10 Minute Beginner’s Guide to Snowflake Cloud Data Warehouse

Randy Pitcher II
Hashmap, an NTT DATA Company
6 min readJun 27, 2019

Hashmap kicked off the OKC Snowflake User Group Meetup a couple of months ago in order to assist a rapidly growing group of OKC Snowflake users in coming up to speed quicker on Snowflake while accelerating an ability to deliver meaningful business outcomes.

One of the questions that we get asked a lot is:

How will my SQL knowledge and skills transition into our new Snowflake world and user experience?
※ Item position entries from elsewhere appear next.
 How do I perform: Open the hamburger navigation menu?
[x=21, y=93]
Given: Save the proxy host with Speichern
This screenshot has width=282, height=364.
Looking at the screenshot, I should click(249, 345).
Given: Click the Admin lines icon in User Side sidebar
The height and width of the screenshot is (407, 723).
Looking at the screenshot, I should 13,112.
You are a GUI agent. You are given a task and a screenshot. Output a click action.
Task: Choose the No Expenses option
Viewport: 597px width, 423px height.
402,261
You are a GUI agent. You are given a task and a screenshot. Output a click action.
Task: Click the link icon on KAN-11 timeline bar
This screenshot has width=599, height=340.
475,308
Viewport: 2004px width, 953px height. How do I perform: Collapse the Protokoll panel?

Great question — here is the simple answer…

The Snowflake Cloud Data Warehouse is the best way to convert your SQL skills into cloud-native data solutions.
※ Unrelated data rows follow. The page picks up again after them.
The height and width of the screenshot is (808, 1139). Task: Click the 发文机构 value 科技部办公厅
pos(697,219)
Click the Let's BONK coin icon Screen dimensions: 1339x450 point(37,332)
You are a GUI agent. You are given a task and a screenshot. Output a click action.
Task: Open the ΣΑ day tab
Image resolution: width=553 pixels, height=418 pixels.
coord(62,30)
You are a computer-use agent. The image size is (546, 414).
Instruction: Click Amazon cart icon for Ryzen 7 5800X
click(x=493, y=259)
This guide will explain everything you need to know to get data into Snowflake and start running queries.

From this point on, we’ll assume you know what Snowflake is and are ready to dive right in. You should have access to a Snowflake instance and should be able to run queries. If not, you can get a trial account with free credits here.

Getting Started

First, let’s build our basic Snowflake environment.
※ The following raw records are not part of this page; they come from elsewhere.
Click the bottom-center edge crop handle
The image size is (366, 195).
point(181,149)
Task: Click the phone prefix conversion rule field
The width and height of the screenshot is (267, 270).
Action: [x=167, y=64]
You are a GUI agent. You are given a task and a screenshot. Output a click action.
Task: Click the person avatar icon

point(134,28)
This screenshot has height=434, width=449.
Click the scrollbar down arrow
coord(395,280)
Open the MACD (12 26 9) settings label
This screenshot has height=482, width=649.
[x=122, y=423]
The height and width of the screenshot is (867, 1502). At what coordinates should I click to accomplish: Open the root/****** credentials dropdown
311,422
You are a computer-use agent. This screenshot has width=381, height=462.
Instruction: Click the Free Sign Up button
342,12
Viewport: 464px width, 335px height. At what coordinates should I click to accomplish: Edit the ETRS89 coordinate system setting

Start by logging in to the Snowflake Web UI and open a new worksheet. Run the following SQL to build your first workspace:

//============================
// setup security objects
//============================
USE ROLE SECURITYADMIN;

CREATE ROLE BEGINNER_ROLE;

GRANT ROLE BEGINNER_ROLE TO ROLE SYSADMIN;
//============================


//============================
// setup snowflake objects
//============================
USE ROLE SYSADMIN;

CREATE DATABASE IF NOT EXISTS BEGINNER_DB;

CREATE WAREHOUSE IF NOT EXISTS
BEGINNER_WH
COMMENT='Warehouse for beginner activities'
WAREHOUSE_SIZE=XSMALL
AUTO_SUSPEND=60
INITIALLY_SUSPENDED=TRUE;

// grant ownership to our beginner role
GRANT OWNERSHIP ON DATABASE BEGINNER_DB TO ROLE BEGINNER_ROLE;
GRANT OWNERSHIP ON WAREHOUSE BEGINNER_WH TO ROLE BEGINNER_ROLE;
//============================


//============================
// create beginner resources
//============================
USE ROLE BEGINNER_ROLE;
USE WAREHOUSE BEGINNER_WH;

// build a home for our raw data
CREATE SCHEMA IF NOT EXISTS BEGINNER_DB.RAW_DATASETS;

// create a file format definition for loading raw data later
CREATE FILE FORMAT
BEGINNER_DB.RAW_DATASETS.CSV_WITH_HEADER_AND_TEXT_FIELDS
SKIP_HEADER = 1
FIELD_OPTIONALLY_ENCLOSED_BY = '\042';
//============================

Loading Data Into Snowflake

Start by downloading this CSV file. This file is a Kaggle dataset that categorizes episodes of The Joy of Painting with Bob Ross.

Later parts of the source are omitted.